The former Islanders goaltender expected to have a sympathetic ear in his coach, a former defensemen. But Arbour knew what he had in Bossy. And though Bossy was capable in his own end, defense was not where he made his money.
“He says, ‘Chico, I’m on it, but here’s the thing you gotta realize: What Boss can do, nobody else can do.’ ” Resch recalled in a phone interview on Friday.
And since Bossy left the game of hockey in 1987, nobody else has been able to do what he did. The Islanders’ Hall of Famer, who died late Thursday of lung cancer, is still the NHL’s all-time leader in goals per game. He is one of five players ever to start a season with 50 goals in 50 games. He still engenders a respect and reverence that puts him among the sport’s all-time greats.
The news on Friday did not come as a surprise — Bossy had publicly revealed his diagnosis in October, and it was known that he hadn’t been well in recent weeks. That did not cushion the blow.
Mike Bossy and Islanders coach Al Arbour share a laugh in 1982. AP“I think that Mike, more than anything else, wanted to be the best,” Bob Nystrom told The Post. “And be the best goal scorer that played in the National Hockey League. He was driven by that.”
Bossy thought about hockey — and about scoring — on another level. In an era where goalies hadn’t yet begun to use a butterfly stance, he forced them to pick between defending the five-hole or the corner to great effect.
“He was really the first intentional five-hole shooter,” Resch said. “And then of course he could shoot it every other way.”
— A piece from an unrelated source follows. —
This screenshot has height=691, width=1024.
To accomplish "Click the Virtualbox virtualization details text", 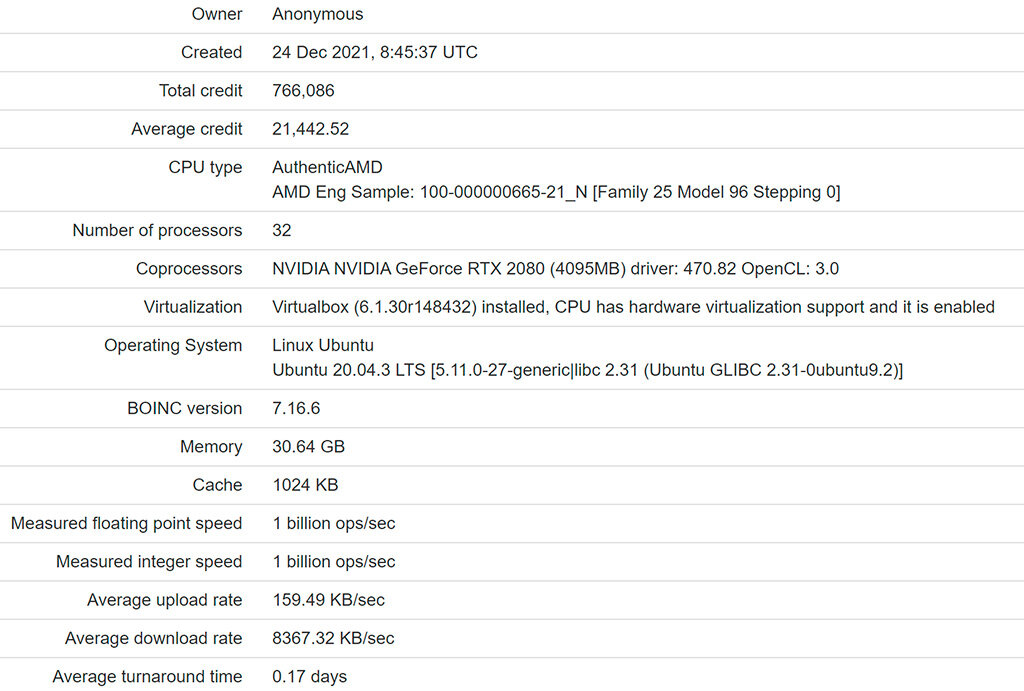I will pos(633,307).
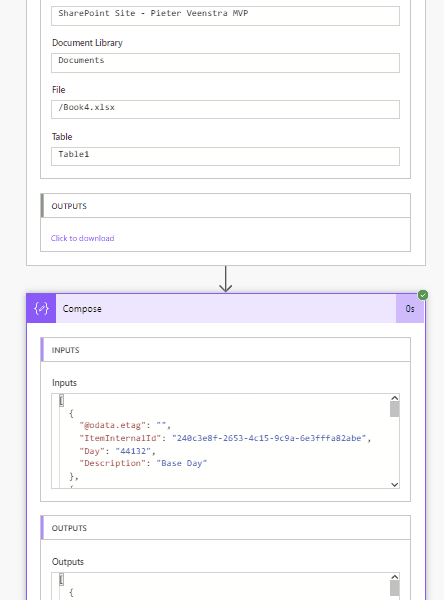
Task: Click the Base Day description value
Action: [181, 463]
Butch Goring recalled reporters asking Bossy whether he had time to aim before he released the puck, since the puck came off his stick so quickly. Bossy, always, would say no — he just shot it.
“And that,” Goring said, “was complete bulls–t. He could hit the bullseye on a target if he wanted to. He knew where he was going with the puck at all times.”
Goring brought up one specific shorthanded goal Bossy scored as an example of his prowess. Coming up the left-hand side on a breakaway, Bossy — a right-handed shot — was going full speed down the ice, shot the puck and scored without breaking stride.
“To go down your wrong wing and snap a shot and never break stride is one of the hardest things to do in hockey,” Goring said. “You see if you watch the game and you watch people on their wrong side, they always stop skating [before shooting].”
Bossy’s personality — private and guarded — was unique for the time period. He rarely went out with teammates, preferring to spend time with his wife, Lucie, and family while away from the ice. He was comfortable in his own skin, both in what he wanted from the game and away from it.
“He was a quiet person,” Resch said. “Very internal and self-analytical. … I don’t know how to say it. I think he felt that he had a God-given talent to score goals above other players. But it didn’t make him arrogant.”
It made him correct.
There will never be another scorer quite like Mike Bossy.
“Boss was an artist playing a team sport,” Resch said. “He really was.”